Born in Newark, N.J., in 1932, Bell earned a bachelor's degree in philosophy from the University of the South in Sewanee, Tenn., in 1952. He received a master's from General Theological Seminary in New York in 1955, and as an Episcopal minister helped found a parish in Denville, N.J.

Bell obtained a doctoral degree in counseling from Columbia University in New York in 1964. During his doctoral internship at the Veterans Administration hospital in Northport, N.Y., he became interested in the dreams of a sex offender with whom he did extensive work. The result was the book "The Personality of a Child Molester," co-written with Calvin Hall.

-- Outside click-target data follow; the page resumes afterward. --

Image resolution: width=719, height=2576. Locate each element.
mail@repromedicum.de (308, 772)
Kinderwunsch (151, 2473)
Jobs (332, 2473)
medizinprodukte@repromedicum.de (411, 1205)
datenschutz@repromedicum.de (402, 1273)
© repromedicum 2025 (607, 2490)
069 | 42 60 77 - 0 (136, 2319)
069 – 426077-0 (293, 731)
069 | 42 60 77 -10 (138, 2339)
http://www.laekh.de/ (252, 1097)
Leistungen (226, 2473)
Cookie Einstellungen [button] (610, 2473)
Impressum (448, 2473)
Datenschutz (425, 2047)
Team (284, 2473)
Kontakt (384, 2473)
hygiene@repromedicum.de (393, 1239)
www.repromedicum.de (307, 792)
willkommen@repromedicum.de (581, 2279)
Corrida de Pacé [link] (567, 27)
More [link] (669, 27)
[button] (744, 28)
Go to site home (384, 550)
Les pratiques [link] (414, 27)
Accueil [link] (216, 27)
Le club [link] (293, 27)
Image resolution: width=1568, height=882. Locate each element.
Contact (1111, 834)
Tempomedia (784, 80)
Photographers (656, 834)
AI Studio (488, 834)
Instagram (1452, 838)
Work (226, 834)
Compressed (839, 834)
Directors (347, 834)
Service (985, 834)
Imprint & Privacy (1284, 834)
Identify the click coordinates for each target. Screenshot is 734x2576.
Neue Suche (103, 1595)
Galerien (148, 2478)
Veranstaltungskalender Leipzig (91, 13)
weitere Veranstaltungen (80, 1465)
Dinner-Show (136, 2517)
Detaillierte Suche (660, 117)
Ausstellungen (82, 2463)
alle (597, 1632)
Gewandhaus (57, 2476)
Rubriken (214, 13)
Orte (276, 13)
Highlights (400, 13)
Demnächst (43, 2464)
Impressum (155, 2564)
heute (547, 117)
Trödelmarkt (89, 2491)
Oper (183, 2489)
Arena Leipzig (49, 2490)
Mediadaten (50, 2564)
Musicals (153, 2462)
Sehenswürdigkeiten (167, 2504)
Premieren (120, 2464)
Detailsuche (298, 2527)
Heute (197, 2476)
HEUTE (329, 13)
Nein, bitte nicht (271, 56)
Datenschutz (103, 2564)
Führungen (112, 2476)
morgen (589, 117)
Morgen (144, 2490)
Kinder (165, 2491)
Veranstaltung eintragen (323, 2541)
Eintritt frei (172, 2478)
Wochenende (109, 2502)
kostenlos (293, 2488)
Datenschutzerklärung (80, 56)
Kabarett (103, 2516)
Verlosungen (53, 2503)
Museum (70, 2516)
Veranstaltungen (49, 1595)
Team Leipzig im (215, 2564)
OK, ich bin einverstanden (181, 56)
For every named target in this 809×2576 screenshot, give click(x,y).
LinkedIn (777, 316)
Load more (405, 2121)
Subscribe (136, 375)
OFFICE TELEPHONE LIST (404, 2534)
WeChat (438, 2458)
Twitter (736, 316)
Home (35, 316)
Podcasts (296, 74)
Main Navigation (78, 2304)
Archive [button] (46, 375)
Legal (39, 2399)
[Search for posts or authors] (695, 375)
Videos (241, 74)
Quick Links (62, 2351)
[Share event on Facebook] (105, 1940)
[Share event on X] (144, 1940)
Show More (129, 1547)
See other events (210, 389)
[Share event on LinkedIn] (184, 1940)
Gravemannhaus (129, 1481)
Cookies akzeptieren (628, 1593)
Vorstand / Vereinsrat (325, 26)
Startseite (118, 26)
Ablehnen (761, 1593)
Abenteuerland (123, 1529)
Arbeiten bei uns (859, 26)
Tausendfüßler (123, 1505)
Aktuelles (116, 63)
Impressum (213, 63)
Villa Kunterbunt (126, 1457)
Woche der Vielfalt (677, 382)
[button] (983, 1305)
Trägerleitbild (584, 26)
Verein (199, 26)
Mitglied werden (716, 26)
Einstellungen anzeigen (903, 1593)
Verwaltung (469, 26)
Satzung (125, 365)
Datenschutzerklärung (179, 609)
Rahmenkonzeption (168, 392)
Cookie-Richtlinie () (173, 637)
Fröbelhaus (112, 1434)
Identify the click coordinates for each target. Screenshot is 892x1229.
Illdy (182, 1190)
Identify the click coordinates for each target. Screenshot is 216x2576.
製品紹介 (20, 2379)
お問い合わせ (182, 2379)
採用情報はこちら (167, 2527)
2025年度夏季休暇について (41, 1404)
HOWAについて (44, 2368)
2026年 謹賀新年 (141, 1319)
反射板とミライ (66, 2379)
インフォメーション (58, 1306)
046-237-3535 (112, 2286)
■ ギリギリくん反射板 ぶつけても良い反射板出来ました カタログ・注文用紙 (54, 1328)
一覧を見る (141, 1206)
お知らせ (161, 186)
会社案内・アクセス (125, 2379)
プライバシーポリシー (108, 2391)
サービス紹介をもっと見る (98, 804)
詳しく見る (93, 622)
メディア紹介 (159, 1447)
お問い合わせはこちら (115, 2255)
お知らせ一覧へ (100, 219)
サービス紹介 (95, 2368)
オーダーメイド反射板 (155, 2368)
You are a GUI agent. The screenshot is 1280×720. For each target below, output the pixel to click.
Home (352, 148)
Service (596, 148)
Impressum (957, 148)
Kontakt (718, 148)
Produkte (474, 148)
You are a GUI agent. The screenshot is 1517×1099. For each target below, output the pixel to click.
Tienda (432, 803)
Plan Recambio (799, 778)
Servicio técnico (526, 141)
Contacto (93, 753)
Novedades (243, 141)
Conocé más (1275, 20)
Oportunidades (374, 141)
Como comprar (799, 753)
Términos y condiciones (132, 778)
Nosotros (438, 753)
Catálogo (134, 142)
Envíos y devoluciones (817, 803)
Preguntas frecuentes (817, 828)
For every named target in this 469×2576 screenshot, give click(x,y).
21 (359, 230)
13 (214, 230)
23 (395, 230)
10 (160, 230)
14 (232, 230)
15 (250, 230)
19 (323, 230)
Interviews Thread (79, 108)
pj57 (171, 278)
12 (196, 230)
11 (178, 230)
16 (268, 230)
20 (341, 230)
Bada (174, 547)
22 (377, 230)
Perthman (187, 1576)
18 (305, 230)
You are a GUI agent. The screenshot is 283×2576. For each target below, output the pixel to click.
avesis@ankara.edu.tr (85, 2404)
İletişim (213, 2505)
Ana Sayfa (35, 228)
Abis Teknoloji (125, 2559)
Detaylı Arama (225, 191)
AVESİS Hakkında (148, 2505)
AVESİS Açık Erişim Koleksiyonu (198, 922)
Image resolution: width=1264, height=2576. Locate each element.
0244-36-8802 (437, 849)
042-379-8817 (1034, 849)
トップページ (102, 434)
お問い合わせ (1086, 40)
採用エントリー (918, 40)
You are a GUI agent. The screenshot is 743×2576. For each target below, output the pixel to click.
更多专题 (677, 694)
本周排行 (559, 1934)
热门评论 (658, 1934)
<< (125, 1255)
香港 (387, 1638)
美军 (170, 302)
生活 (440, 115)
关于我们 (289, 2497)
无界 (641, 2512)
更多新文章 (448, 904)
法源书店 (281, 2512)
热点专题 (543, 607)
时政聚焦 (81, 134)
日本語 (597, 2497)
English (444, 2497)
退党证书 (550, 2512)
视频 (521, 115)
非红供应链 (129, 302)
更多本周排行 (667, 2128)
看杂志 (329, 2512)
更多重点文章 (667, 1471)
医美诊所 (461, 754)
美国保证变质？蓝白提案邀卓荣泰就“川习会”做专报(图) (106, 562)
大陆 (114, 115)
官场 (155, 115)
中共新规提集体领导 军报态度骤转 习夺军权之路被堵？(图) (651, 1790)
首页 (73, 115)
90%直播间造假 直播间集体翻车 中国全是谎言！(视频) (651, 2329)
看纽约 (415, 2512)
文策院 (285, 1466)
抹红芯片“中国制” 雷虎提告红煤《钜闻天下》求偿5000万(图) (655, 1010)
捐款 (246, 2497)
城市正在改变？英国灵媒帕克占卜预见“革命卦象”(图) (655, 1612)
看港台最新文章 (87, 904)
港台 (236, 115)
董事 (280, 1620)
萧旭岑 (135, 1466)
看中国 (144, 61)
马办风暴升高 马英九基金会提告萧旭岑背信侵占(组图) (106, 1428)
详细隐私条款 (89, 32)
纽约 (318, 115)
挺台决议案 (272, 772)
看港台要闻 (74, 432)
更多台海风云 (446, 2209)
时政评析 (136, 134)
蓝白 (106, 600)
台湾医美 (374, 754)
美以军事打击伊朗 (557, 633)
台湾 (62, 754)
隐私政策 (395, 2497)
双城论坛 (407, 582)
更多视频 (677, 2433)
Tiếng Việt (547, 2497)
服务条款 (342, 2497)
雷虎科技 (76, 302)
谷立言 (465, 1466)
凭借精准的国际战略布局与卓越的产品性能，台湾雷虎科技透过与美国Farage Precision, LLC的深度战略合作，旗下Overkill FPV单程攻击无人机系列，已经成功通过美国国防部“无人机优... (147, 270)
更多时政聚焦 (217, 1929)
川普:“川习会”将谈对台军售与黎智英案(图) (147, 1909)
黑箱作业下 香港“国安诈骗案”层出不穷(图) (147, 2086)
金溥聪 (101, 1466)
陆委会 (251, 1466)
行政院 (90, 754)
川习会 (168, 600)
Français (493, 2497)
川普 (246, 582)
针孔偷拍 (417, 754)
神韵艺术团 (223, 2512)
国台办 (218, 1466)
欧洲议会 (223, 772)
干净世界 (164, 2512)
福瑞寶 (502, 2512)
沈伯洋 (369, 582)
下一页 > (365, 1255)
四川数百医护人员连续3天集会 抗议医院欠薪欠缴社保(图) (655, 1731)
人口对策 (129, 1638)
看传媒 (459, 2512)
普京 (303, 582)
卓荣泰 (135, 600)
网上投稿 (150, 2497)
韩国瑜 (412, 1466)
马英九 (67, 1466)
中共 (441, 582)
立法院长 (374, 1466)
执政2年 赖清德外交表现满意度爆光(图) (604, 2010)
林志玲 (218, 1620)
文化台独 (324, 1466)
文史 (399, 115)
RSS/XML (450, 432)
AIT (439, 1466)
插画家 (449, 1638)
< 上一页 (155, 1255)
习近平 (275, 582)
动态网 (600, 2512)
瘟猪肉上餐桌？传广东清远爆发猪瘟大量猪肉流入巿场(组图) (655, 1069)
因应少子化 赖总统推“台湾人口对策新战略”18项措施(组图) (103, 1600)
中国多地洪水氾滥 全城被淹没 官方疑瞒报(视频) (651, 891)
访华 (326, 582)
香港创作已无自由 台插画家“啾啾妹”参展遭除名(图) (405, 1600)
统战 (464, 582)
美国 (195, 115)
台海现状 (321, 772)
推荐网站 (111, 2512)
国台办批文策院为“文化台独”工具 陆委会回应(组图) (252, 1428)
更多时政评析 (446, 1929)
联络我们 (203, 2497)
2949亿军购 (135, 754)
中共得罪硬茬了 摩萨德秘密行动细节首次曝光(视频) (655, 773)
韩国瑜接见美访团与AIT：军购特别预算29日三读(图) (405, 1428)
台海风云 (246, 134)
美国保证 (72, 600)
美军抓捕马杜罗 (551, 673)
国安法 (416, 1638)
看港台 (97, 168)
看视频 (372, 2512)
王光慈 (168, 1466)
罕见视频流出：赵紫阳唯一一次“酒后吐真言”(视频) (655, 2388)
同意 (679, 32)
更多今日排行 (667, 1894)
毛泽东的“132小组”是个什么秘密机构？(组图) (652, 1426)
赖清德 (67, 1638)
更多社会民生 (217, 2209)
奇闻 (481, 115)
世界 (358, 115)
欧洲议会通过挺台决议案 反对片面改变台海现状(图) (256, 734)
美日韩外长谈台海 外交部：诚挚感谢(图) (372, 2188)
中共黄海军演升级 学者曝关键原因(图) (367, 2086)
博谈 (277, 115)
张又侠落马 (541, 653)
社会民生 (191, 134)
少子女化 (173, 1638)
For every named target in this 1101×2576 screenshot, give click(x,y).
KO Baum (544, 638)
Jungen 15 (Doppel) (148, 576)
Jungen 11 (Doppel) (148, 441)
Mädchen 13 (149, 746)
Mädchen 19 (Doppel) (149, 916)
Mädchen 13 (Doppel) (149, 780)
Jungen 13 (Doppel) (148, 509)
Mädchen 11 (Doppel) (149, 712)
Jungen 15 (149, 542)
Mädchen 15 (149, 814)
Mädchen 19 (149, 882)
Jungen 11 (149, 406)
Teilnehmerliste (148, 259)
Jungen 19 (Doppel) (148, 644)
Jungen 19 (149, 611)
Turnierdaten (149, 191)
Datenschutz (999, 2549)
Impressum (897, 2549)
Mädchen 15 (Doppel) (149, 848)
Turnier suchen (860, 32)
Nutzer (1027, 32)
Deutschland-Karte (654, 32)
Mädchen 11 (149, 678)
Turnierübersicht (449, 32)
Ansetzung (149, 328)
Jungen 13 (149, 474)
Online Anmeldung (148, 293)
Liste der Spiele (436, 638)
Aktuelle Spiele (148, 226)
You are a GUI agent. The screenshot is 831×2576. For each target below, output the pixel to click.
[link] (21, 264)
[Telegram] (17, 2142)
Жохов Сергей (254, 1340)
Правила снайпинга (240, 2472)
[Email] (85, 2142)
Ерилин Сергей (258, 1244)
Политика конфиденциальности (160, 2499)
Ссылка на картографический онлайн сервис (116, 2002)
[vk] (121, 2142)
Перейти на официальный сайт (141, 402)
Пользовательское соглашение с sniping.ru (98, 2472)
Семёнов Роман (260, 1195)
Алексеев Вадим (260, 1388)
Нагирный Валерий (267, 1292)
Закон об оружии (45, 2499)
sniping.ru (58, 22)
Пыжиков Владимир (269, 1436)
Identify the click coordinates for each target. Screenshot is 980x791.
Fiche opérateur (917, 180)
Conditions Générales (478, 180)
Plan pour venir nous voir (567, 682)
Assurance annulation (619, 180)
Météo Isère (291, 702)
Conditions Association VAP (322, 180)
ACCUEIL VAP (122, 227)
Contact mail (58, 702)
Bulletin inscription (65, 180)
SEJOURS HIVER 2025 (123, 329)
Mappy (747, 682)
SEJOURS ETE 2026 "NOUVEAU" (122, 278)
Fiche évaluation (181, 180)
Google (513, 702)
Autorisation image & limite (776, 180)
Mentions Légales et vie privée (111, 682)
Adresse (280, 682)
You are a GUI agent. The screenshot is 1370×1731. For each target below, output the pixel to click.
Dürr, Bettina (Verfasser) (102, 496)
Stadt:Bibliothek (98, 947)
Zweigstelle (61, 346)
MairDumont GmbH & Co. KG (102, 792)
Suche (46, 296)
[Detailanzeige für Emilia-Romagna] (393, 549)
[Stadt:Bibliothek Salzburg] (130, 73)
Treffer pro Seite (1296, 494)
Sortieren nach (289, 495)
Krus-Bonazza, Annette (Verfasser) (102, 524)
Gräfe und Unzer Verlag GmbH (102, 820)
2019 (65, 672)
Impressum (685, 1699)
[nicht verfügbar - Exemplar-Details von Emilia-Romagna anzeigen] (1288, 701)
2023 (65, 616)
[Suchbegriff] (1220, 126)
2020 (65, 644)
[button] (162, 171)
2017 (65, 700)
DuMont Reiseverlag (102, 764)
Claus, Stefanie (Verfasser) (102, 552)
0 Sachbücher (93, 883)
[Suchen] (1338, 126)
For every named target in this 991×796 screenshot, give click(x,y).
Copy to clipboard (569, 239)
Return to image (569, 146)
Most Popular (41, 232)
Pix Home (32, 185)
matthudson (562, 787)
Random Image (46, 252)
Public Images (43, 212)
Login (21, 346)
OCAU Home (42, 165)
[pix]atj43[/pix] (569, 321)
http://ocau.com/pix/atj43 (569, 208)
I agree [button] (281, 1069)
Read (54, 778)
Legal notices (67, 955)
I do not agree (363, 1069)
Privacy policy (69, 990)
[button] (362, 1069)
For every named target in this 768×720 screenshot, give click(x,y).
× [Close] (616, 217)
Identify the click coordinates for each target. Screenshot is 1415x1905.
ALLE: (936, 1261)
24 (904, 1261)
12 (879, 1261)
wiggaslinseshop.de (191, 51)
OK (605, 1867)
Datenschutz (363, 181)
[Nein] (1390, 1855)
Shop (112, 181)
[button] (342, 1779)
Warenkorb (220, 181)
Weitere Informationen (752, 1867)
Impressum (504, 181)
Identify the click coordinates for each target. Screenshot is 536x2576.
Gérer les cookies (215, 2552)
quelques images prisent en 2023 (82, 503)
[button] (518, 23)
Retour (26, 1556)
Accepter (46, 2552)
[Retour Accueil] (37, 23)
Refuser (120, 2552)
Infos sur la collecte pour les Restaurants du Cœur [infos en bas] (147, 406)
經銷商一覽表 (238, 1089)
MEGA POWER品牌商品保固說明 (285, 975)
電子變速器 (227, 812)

In 1967, Bell became an assistant professor at Indiana University and senior research psychologist at the Kinsey Institute. He also served as a vice president of the institute for 12 years.

While at Kinsey, he was senior author of "Sexual Preference: Its Development in Men and Women" and another landmark publication, "Homosexualities: A Study of Diversity Among Men and Women."

In 1970, Bell co-founded the university's Center for Human Growth, which is a departmental training site for graduate students in counseling and offers therapy for campus and community clients.

A charter member of the International Academy of Sex Research, Bell was the author of several books, including "Human Sexuality: Studies From the Kinsey Institute" and "The Mind and Heart in Human Sexual Behavior."

After retiring from Indiana University in 1997, Bell continued his private practice in psychotherapy.

He is survived by his second wife, Shirley; a son, the noted violinist Joshua Bell of New York City; three daughters, Terry Milazzo of Bow, N.H., Toby Gill of Indianapolis and Rachel Bell of Chicago; a sister, Patricia Kirkwood of Montclair, N.J.; and four grandchildren.